# Aim of the task
Print every line of the data exactly as shown.

# Data under study
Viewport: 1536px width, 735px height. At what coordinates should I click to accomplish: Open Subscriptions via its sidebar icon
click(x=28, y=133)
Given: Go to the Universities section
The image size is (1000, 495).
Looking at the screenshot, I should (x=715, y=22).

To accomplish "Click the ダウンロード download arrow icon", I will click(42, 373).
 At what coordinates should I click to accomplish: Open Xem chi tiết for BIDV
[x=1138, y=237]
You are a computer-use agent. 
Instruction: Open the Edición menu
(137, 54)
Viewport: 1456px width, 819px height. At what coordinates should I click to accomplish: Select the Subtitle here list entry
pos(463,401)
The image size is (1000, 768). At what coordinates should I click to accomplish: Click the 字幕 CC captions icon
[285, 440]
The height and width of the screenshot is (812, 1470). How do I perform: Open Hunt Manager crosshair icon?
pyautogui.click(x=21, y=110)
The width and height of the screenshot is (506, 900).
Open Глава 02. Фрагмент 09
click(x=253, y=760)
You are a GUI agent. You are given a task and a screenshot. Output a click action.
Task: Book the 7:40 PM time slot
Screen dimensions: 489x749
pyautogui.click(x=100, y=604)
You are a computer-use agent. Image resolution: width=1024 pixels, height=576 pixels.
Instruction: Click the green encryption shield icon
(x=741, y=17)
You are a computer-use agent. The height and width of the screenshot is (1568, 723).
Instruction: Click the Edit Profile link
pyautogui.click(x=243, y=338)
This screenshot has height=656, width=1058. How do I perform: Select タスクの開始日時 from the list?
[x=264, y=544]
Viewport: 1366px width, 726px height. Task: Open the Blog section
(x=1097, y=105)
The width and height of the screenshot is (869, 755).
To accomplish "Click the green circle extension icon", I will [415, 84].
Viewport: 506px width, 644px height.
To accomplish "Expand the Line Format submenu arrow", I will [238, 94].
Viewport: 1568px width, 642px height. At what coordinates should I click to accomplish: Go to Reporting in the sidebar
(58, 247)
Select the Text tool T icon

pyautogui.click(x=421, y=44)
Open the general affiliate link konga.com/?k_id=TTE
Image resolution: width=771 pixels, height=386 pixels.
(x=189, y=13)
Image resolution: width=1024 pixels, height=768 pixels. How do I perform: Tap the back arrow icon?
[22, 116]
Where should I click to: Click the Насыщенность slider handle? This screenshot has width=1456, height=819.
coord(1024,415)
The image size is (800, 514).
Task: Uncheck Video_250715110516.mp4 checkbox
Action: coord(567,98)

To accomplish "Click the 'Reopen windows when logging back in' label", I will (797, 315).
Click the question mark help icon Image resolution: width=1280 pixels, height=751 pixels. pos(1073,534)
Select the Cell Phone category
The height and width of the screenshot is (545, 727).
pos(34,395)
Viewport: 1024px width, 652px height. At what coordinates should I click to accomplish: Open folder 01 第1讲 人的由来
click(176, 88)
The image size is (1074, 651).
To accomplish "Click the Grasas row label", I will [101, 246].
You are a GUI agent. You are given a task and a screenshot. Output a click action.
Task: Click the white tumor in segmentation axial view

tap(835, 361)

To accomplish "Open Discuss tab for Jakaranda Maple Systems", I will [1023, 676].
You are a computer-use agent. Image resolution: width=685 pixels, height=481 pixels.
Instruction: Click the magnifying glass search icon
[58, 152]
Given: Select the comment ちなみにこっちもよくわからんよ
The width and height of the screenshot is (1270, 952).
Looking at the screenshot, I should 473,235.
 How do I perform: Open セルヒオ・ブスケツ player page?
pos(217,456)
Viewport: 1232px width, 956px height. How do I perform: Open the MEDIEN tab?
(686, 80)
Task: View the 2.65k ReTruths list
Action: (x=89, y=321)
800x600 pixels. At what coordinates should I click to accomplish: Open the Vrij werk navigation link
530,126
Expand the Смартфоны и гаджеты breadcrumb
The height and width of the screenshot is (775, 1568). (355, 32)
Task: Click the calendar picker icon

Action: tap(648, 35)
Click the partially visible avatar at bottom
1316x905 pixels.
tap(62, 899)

# Response to this task
Viewport: 1536px width, 735px height. At what coordinates should I click to accomplish: Open Subscriptions via its sidebar icon
click(x=28, y=133)
Given: Go to the Universities section
The image size is (1000, 495).
Looking at the screenshot, I should (x=715, y=22).

To accomplish "Click the ダウンロード download arrow icon", I will click(42, 373).
 At what coordinates should I click to accomplish: Open Xem chi tiết for BIDV
[x=1138, y=237]
You are a computer-use agent. 
Instruction: Open the Edición menu
(137, 54)
Viewport: 1456px width, 819px height. At what coordinates should I click to accomplish: Select the Subtitle here list entry
pos(463,401)
The image size is (1000, 768). At what coordinates should I click to accomplish: Click the 字幕 CC captions icon
[285, 440]
The height and width of the screenshot is (812, 1470). How do I perform: Open Hunt Manager crosshair icon?
pyautogui.click(x=21, y=110)
The width and height of the screenshot is (506, 900).
Open Глава 02. Фрагмент 09
click(x=253, y=760)
You are a GUI agent. You are given a task and a screenshot. Output a click action.
Task: Book the 7:40 PM time slot
Screen dimensions: 489x749
pyautogui.click(x=100, y=604)
You are a computer-use agent. Image resolution: width=1024 pixels, height=576 pixels.
Instruction: Click the green encryption shield icon
(x=741, y=17)
You are a computer-use agent. The height and width of the screenshot is (1568, 723).
Instruction: Click the Edit Profile link
pyautogui.click(x=243, y=338)
This screenshot has height=656, width=1058. How do I perform: Select タスクの開始日時 from the list?
[x=264, y=544]
Viewport: 1366px width, 726px height. Task: Open the Blog section
(x=1097, y=105)
The width and height of the screenshot is (869, 755).
To accomplish "Click the green circle extension icon", I will [415, 84].
Viewport: 506px width, 644px height.
To accomplish "Expand the Line Format submenu arrow", I will [238, 94].
Viewport: 1568px width, 642px height. At what coordinates should I click to accomplish: Go to Reporting in the sidebar
(58, 247)
Select the Text tool T icon

pyautogui.click(x=421, y=44)
Open the general affiliate link konga.com/?k_id=TTE
Image resolution: width=771 pixels, height=386 pixels.
(x=189, y=13)
Image resolution: width=1024 pixels, height=768 pixels. How do I perform: Tap the back arrow icon?
[22, 116]
Where should I click to: Click the Насыщенность slider handle? This screenshot has width=1456, height=819.
coord(1024,415)
The image size is (800, 514).
Task: Uncheck Video_250715110516.mp4 checkbox
Action: coord(567,98)

To accomplish "Click the 'Reopen windows when logging back in' label", I will (797, 315).
Click the question mark help icon Image resolution: width=1280 pixels, height=751 pixels. pos(1073,534)
Select the Cell Phone category
The height and width of the screenshot is (545, 727).
pos(34,395)
Viewport: 1024px width, 652px height. At what coordinates should I click to accomplish: Open folder 01 第1讲 人的由来
click(176, 88)
The image size is (1074, 651).
To accomplish "Click the Grasas row label", I will [101, 246].
You are a GUI agent. You are given a task and a screenshot. Output a click action.
Task: Click the white tumor in segmentation axial view

tap(835, 361)

To accomplish "Open Discuss tab for Jakaranda Maple Systems", I will [1023, 676].
You are a computer-use agent. Image resolution: width=685 pixels, height=481 pixels.
Instruction: Click the magnifying glass search icon
[58, 152]
Given: Select the comment ちなみにこっちもよくわからんよ
The width and height of the screenshot is (1270, 952).
Looking at the screenshot, I should 473,235.
 How do I perform: Open セルヒオ・ブスケツ player page?
pos(217,456)
Viewport: 1232px width, 956px height. How do I perform: Open the MEDIEN tab?
(686, 80)
Task: View the 2.65k ReTruths list
Action: (x=89, y=321)
800x600 pixels. At what coordinates should I click to accomplish: Open the Vrij werk navigation link
530,126
Expand the Смартфоны и гаджеты breadcrumb
The height and width of the screenshot is (775, 1568). (355, 32)
Task: Click the calendar picker icon

Action: tap(648, 35)
Click the partially visible avatar at bottom
1316x905 pixels.
tap(62, 899)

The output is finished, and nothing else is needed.